#### Problem to solve
Leave every picture out, then reproduce the rest of the listing exactly.

══════════

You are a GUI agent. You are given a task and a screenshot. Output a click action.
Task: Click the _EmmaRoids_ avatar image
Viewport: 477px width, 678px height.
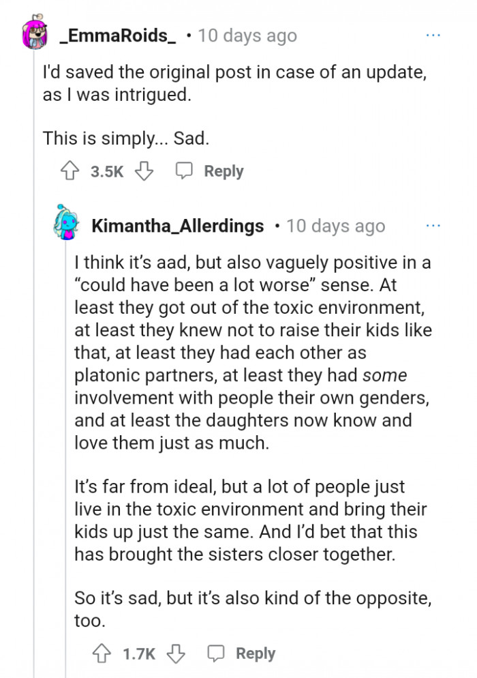(x=34, y=34)
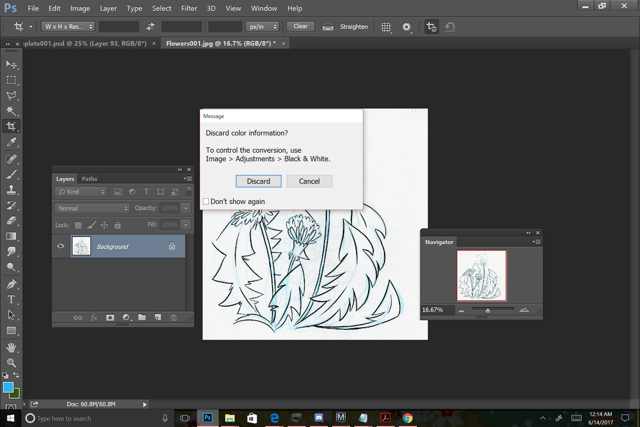The height and width of the screenshot is (427, 640).
Task: Toggle the lock transparent pixels option
Action: [x=78, y=225]
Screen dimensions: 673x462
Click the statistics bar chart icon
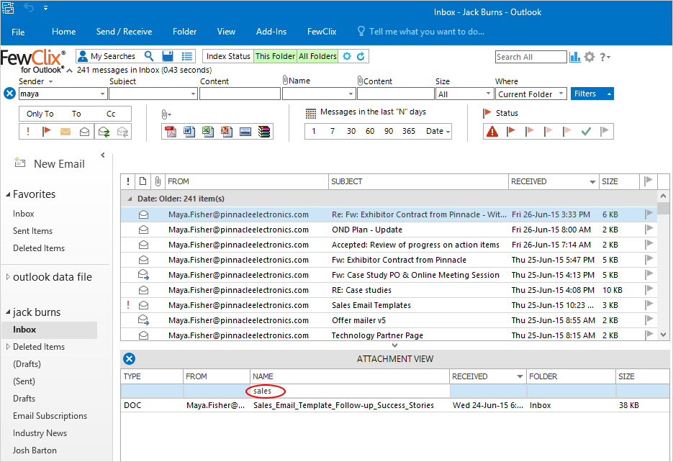click(575, 57)
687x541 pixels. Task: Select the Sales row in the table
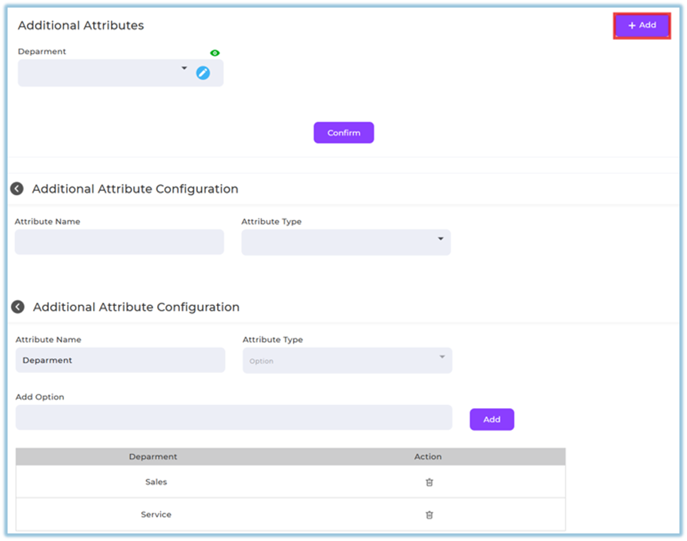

══════════

#### Reply to the exercise
You are a GUI agent. You are given a task and a screenshot. Output a click action.
Task: Click the _EmmaRoids_ avatar image
Viewport: 477px width, 678px height.
(x=34, y=34)
The height and width of the screenshot is (427, 640).
Task: Toggle the lock transparent pixels option
Action: [x=78, y=225]
Screen dimensions: 673x462
Click the statistics bar chart icon
click(575, 57)
687x541 pixels. Task: Select the Sales row in the table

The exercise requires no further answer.